Обрадованный Прохор метнулся к воротам.
– Не сюда, дурило, – осадил его Ефим, наконец, появляясь из тени причудливо постриженных тополей. – Манефа дала ключ от погреба. Опохмелишь барина, глядь, подобреет и не убьет сразу. Гы-гы-гы!
Проклиная свою судьбу, Прошка вскарабкался на облучок коляски и, саданув в бок Пафнутия, уже успевшего прихрапеть, разинувши рот большим мохнатым поддувалом, сказал печально:
– Погоняй, зараза. На Воскресенку.
Они тряслись по сонному городу неспешно. Пока клевавшего носом Проньку не посетила мысль. Да такая важная, что он, враз проснувшись, встряхнулся, как голосистый петух на зорьке, и зашипел Пафнутию на ухо свирепо:
– Ты чаво мочало тянешь, аспид? К теще на блины собрался? Погоняй, чертова кукла, шустрее.
– Чо ты, Пронька, всколыхнулси-и-и, – позевывал неторопко кучер. – Всё эт у тебе от гордыни. Понабрался с барином замашек-то. А чем тебе кичиться? Пуп ты на голом месте.

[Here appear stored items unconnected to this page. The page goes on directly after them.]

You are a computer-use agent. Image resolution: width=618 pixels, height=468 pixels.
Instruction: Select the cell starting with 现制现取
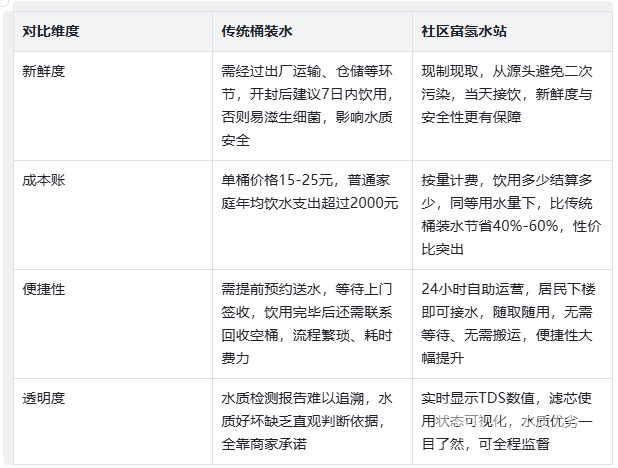click(507, 94)
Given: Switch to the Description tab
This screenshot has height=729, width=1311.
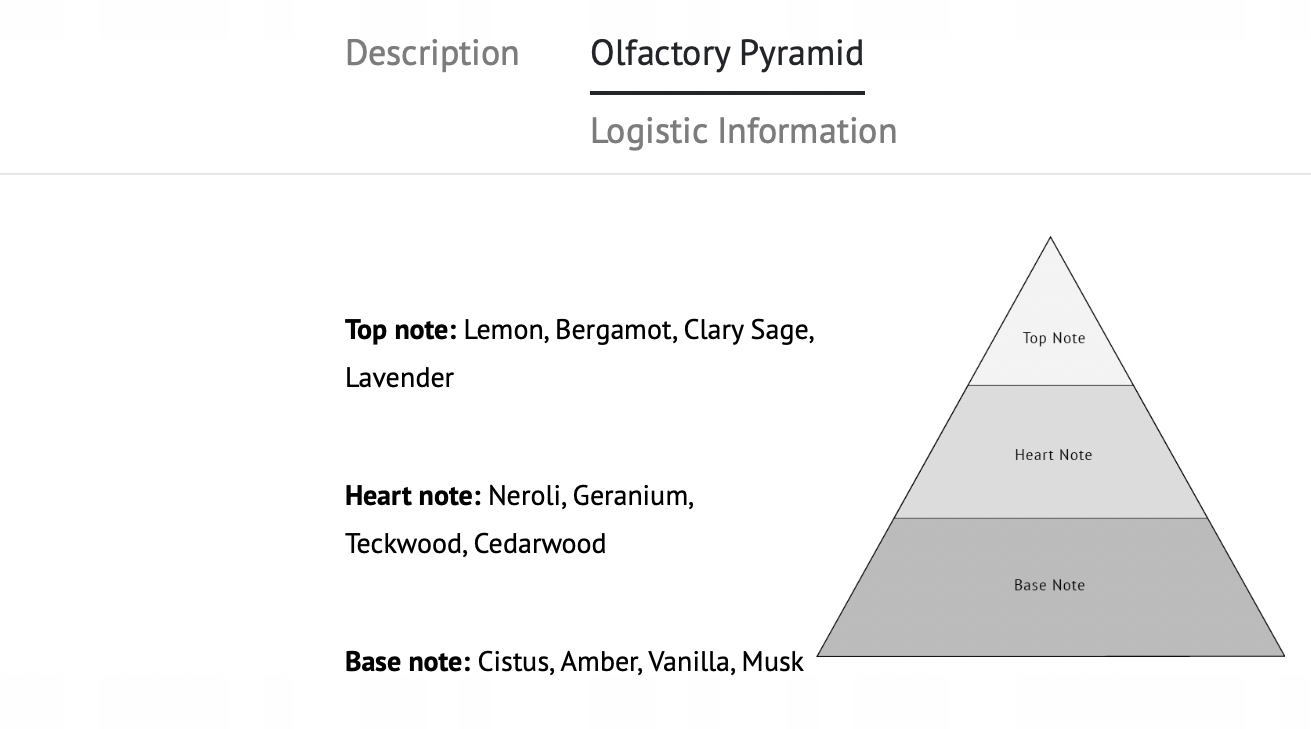Looking at the screenshot, I should 432,53.
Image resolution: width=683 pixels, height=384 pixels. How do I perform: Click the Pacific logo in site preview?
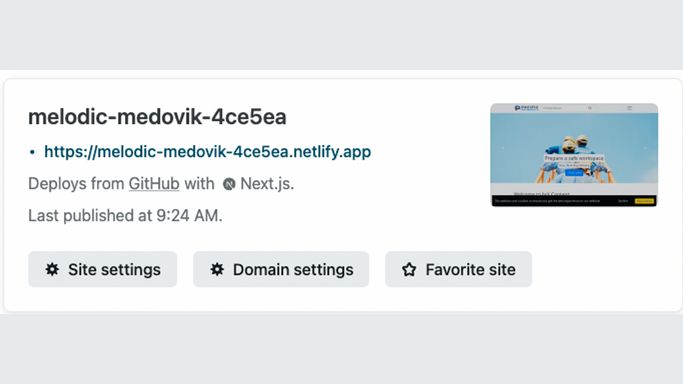click(x=526, y=108)
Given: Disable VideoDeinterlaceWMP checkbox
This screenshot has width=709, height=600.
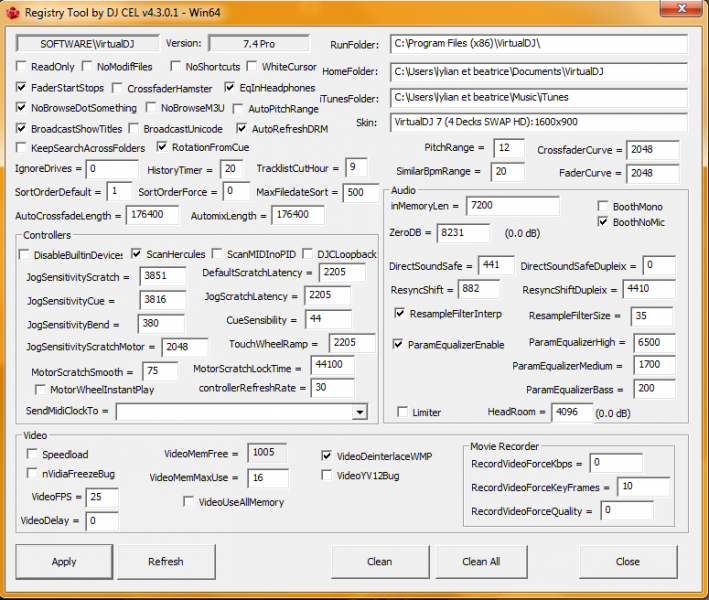Looking at the screenshot, I should [x=327, y=456].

– Д-Д-дубина, – зашипел Прохор, заикаясь, – неуж, я из гордости? О нас с тобой забочусь. Не дай того Бог, проснется барин прямо счас?!
Пафнутий, замерев на мгновение, уцепился за кнут.
– Мать Пресвятая Богородица… – прошептал он растерянно. Видно, мысль, разбудившая Проньку, показалась кучеру еще ужасней, потому как через мгновение коляска мчалась, как на пожар.
– Вот так, друг милай, – Прохор тяжело вздохнул – не дай Бог оказаться меж двух разъяренных господ. – Пущай проснется уже на месте. Поди, назад вертать уж не прикажет.